Luego de algunos segundos de desconcierto general, uno de los actores, creyendo que se trata de un agregado al texto para esta última función, levanta la tapa de la caja, finge ver un corazón sangrando en el interior de la sombrerera y da un alarido sobreactuado. Santiago aprovecha el estímulo del grito e improvisa un texto dirigido al espectador de la quinta fila.

- ¿Que mirás? ¿Creés que estoy loco? ¿Ah, te reís de mi?

Salta del escenario a la platea y se precipita señalándolo con su dedo.

- ¿Creías que no lo lograría? ¿Creías que habías arruinado mi carrera? Hoy te arranqué de mi corazón para siempre. Vos eras para mí el viejo que quería matar.

Santiago llega al asiento de la quinta fila y descubre a un espectador que lo mira desconcertado. No es Cosenza. Paralizado y confundido piensa cómo recomponer la situación. Pide las disculpas del caso y cuando pensaba regresar al escenario para saludar, ve que un anciano se levanta de la ultima fila y apoyándose dificultosamente en un bastón, comienza a retirarse de la sala.

Santiago lo advierte y grita, mientras corre escaleras arriba:

– Cosenza, Cosenza, espere.

Algunos espectadores, creyendo que es parte de la puesta se ponen de pie y aplauden un poco confundidos.

El sonido grabado del corazón se oye en su máximo volumen.

Santiago sube agitado las escaleras y una vez en la galería alcanza al viejo del bastón y pregunta angustiado,

–Cosenza, vio la función?

El anciano se detiene no muy convencido y de espaldas, tomándose su tiempo le contesta,

–Si, desde la última fila porque nadie me reservó la entrada.

Santiago ansioso con una sonrisa actuada pregunta

–¿Qué le pareció?

Cosenza, siempre de espaldas, le dice mientras se va retirando,

–Mañana se va a enterar por la crónica en el diario.
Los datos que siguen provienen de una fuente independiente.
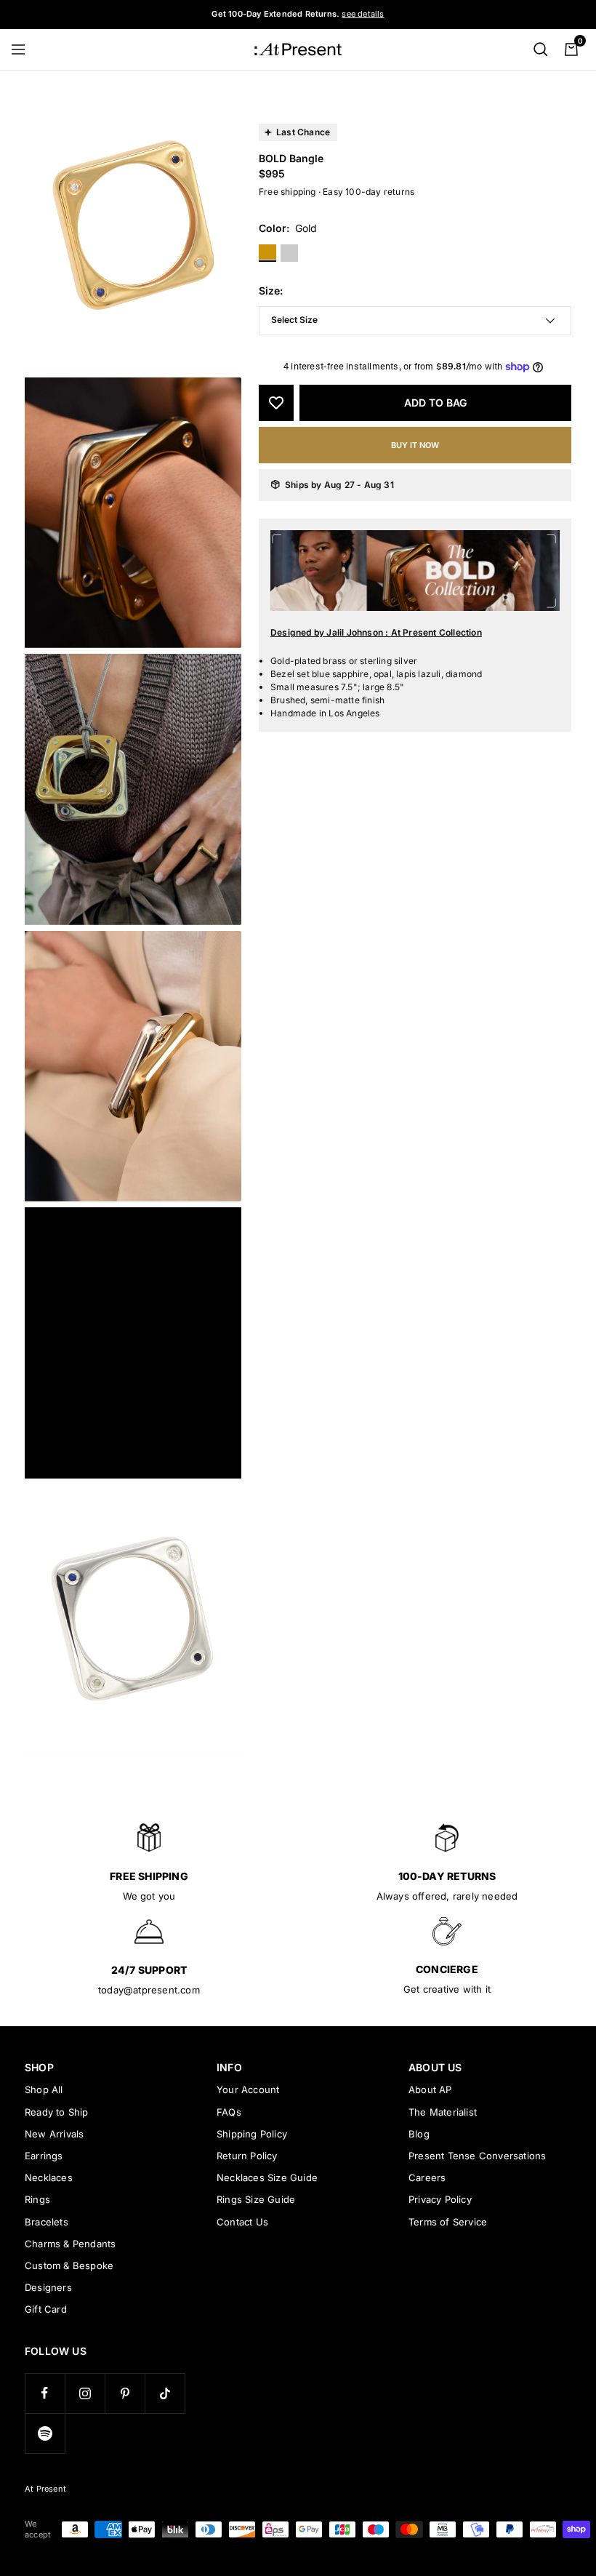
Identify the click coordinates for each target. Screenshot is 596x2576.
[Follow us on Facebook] (45, 2393)
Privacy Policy (440, 2199)
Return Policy (247, 2155)
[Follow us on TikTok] (165, 2393)
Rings (37, 2199)
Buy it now (415, 445)
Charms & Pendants (70, 2243)
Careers (427, 2177)
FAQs (229, 2112)
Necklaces (49, 2177)
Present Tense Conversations (477, 2155)
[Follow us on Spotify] (45, 2433)
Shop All (44, 2089)
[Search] (541, 49)
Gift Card (46, 2309)
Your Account (248, 2089)
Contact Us (242, 2222)
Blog (419, 2134)
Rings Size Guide (256, 2199)
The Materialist (442, 2112)
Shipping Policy (252, 2134)
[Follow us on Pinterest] (125, 2393)
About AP (430, 2089)
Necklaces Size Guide (267, 2177)
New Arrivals (54, 2134)
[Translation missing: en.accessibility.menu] (25, 49)
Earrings (44, 2155)
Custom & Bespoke (69, 2265)
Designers (48, 2287)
Santiago percibe que su cuerpo es como una marioneta desprendida de sus hilos mientras mira cómo el crítico lentamente se pierde en la oscuridad de la calle.

En un segundo se recupera y a pesar de un suave dolor en el pecho, recibe con beneplácito todo tipo de halagos, felicitaciones, abrazos, apretones de manos.

Retirado el último espectador vuelva a entrar a la sala envuelta todavía en los acordes de la sinfonía del reloj de Haydn.

En el escenario técnicos y actores lo esperan rodeando la mesa con la sombrerera. De pronto alguien pide silencio, levanta ceremoniosamente la tapa de la caja de sombreros, mira el interior y lanza el mismo alarido de asombro que dio pie a la locura de Santiago. Luego introduce sus dos manos y con sumo cuidado hace aparecer una torta con una vela encendida.

Entre aplausos y gritos de festejo, Santiago Gómez no puede dejar de pensar en qué dirá la crítica de Cosenza en el diario de mañana.